Buyer checklist

Questions to ask before bidding at auction in NZ

Questions to settle before an unconditional auction bid.

01

Questions about the auction terms

Auction pressure can make simple details feel urgent. Read the auction conditions early and make a list of anything that needs professional review before auction day.

  • What deposit is required if you are the successful bidder, and when must it be paid?
  • What settlement date is written into the terms, and does it fit your finance, sale, or moving timeline?
  • Are there any vendor conditions, chattels, exclusions, or special terms that need legal review?

Check next: Ask your lawyer to review the auction documents before bidding. Do not rely on a verbal summary if the written terms are unclear.

02

Questions about finance and bidding limit

A pre-approval or budget conversation is not the same as permission to bid any amount. Treat your limit as a reviewed number, not a hopeful number.

  • What is the highest bid that still leaves room for deposit, buying costs, insurance, and settlement costs?
  • Has your lender or adviser reviewed the exact property, sale method, and any valuation requirements?
  • If bidding goes above your limit, who is allowed to stop the bidding decision in the room or online?

Example: If a buyer has $160,000 cash and wants to bid near $800,000, a 20% deposit target alone could absorb the full amount. Legal, LIM, inspection, valuation, and moving costs may need a separate allowance.

03

Questions about reports and property checks

Auction bids are commonly unconditional. That makes unresolved due-diligence questions more important, not less.
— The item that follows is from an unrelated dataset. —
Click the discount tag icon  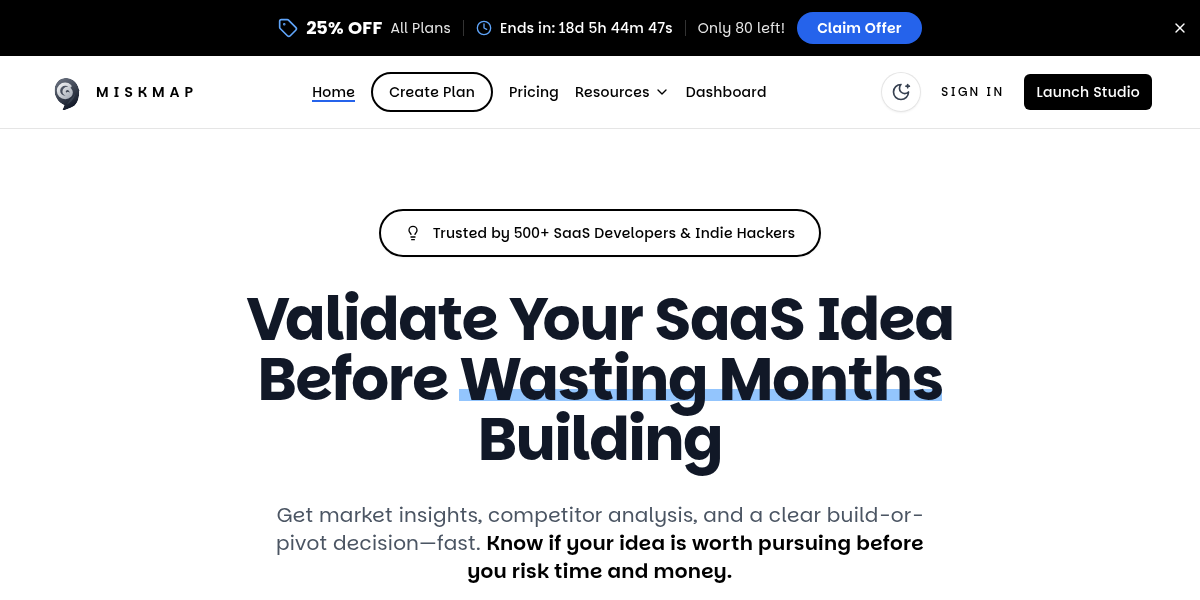[x=288, y=28]
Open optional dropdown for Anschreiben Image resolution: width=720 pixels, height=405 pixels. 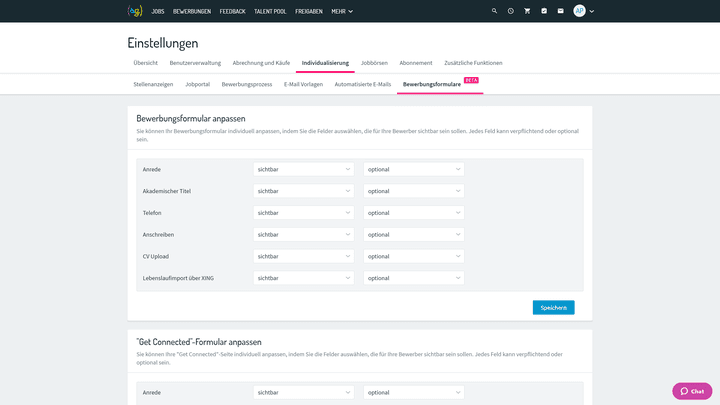413,234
  • Have you reviewed the LIM, title, building inspection, and insurance position with the right people?
  • Are any consent, boundary, drainage, weathertightness, body corporate, or remedial issues still unclear?
  • If a vendor-supplied report is available, do you understand who prepared it, what it excludes, and whether you can rely on it?
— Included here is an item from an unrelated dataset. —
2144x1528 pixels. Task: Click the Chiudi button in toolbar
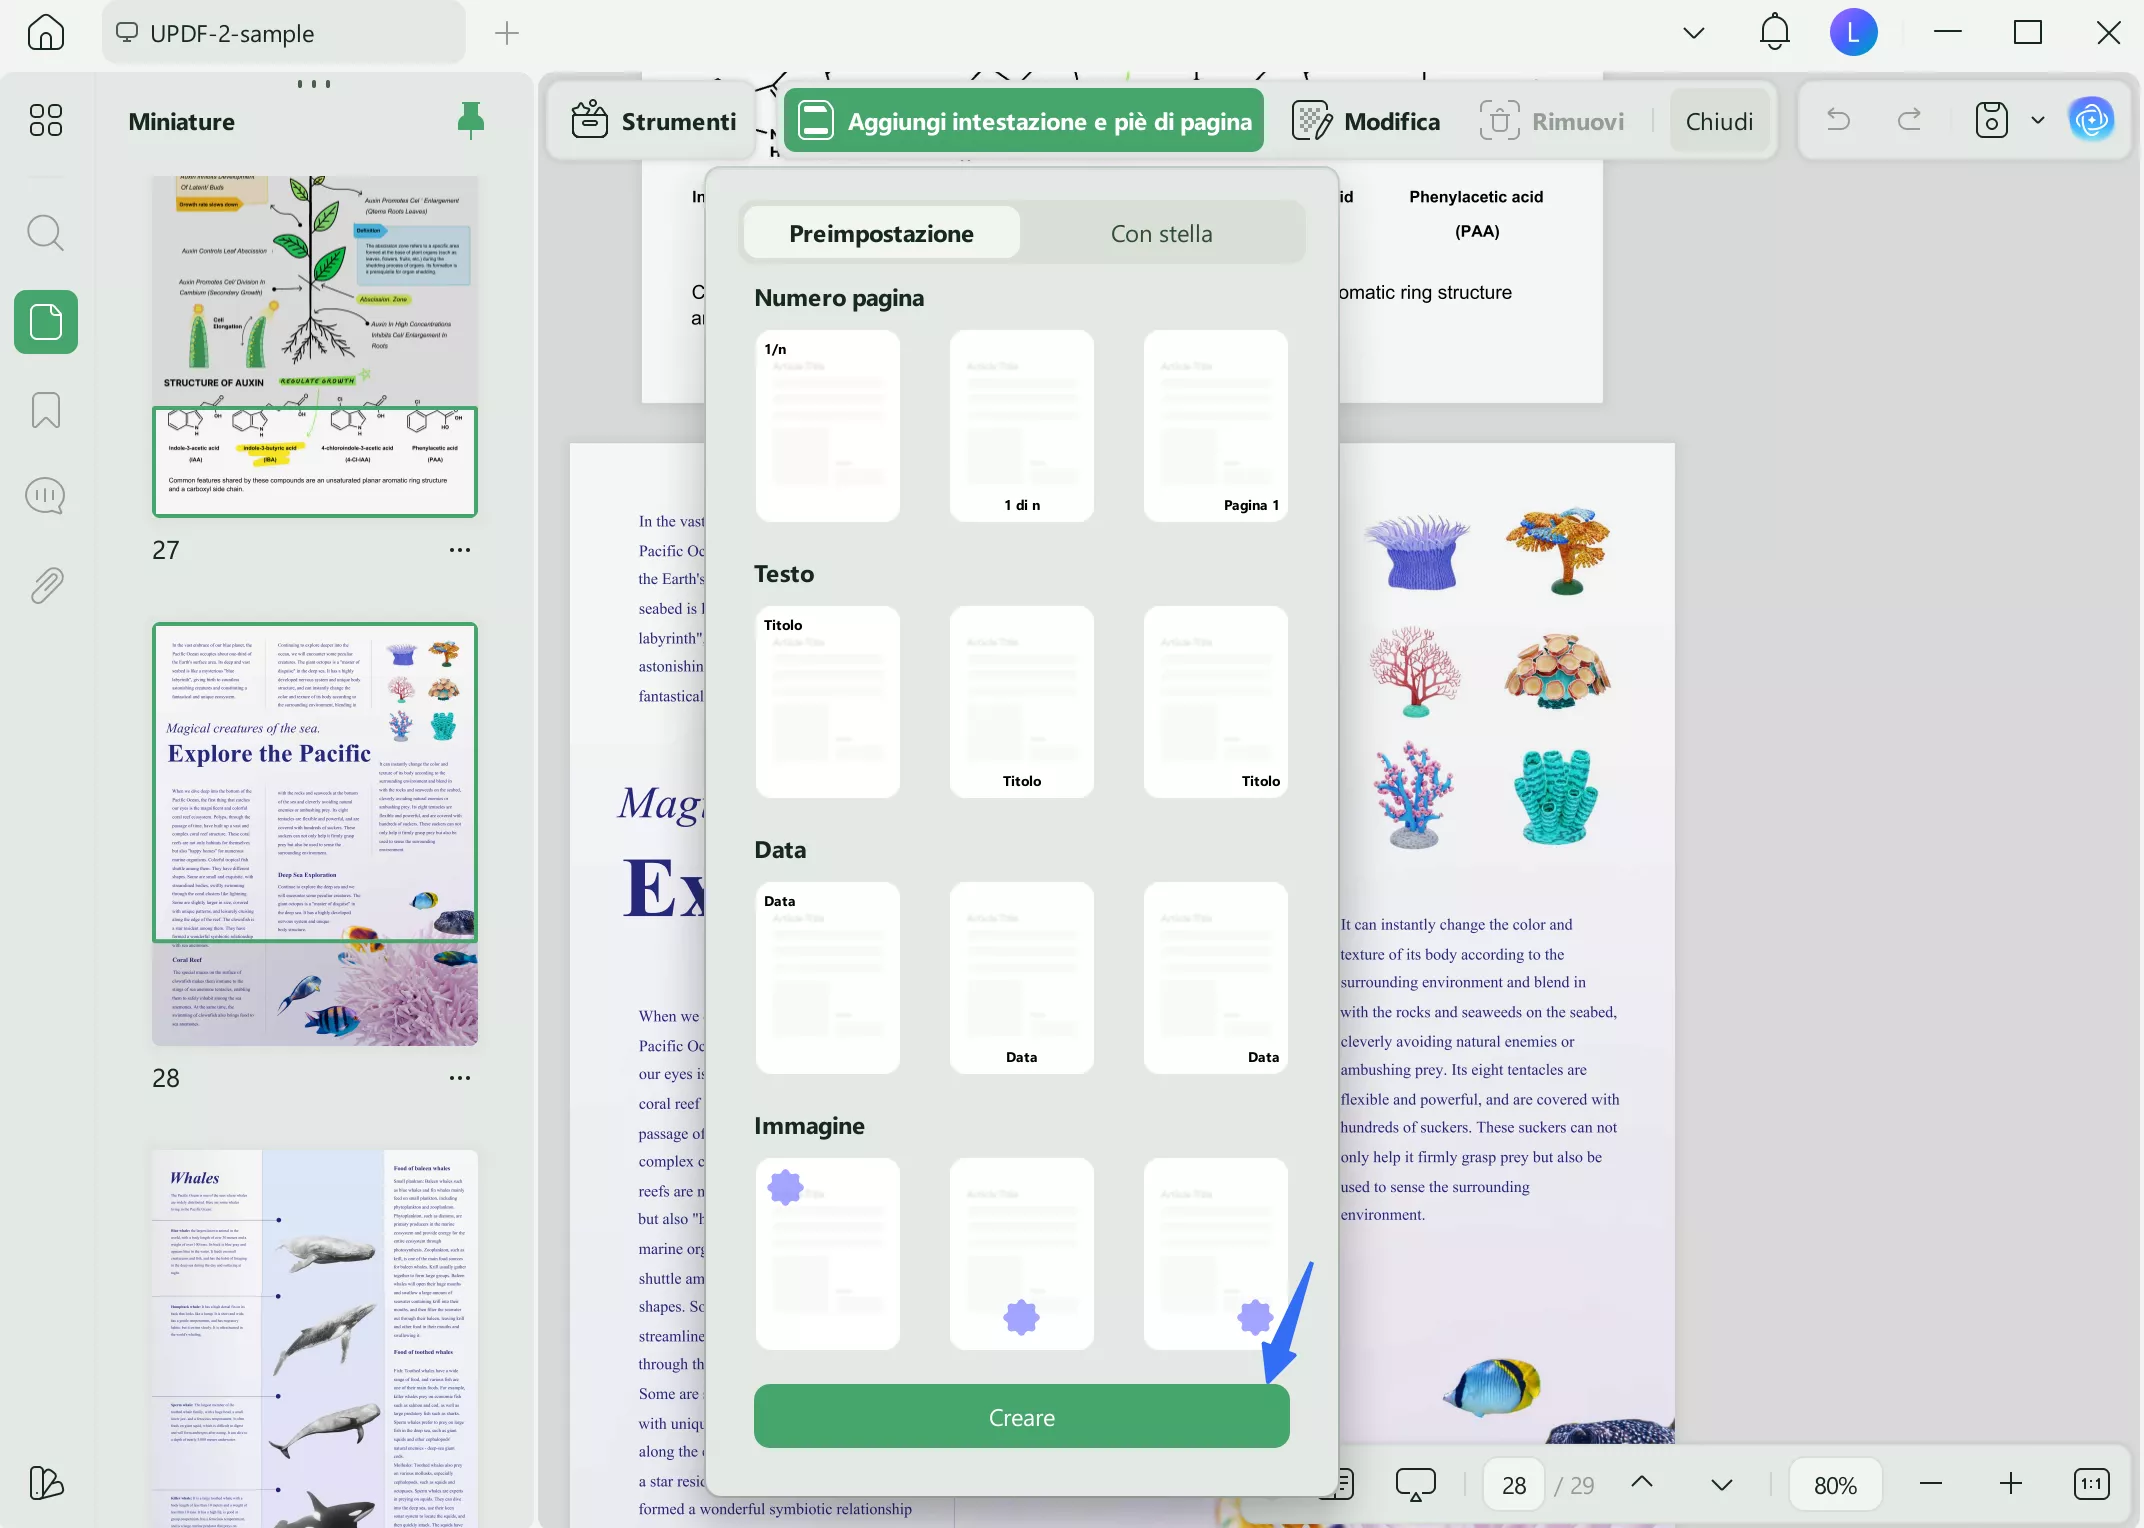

Check next: List unresolved items before auction day. If a question is material, get professional input before deciding whether to bid.

04

Auction-day discipline

Auction rooms are designed to create momentum. A short plan can help you avoid making a large decision from adrenaline alone.

  • Write down your bid limit and the reason for it.
  • Confirm who will bid, who will observe, and who can call a pause if the bidding moves too quickly.
  • Keep the deposit payment method ready only if all earlier checks are complete.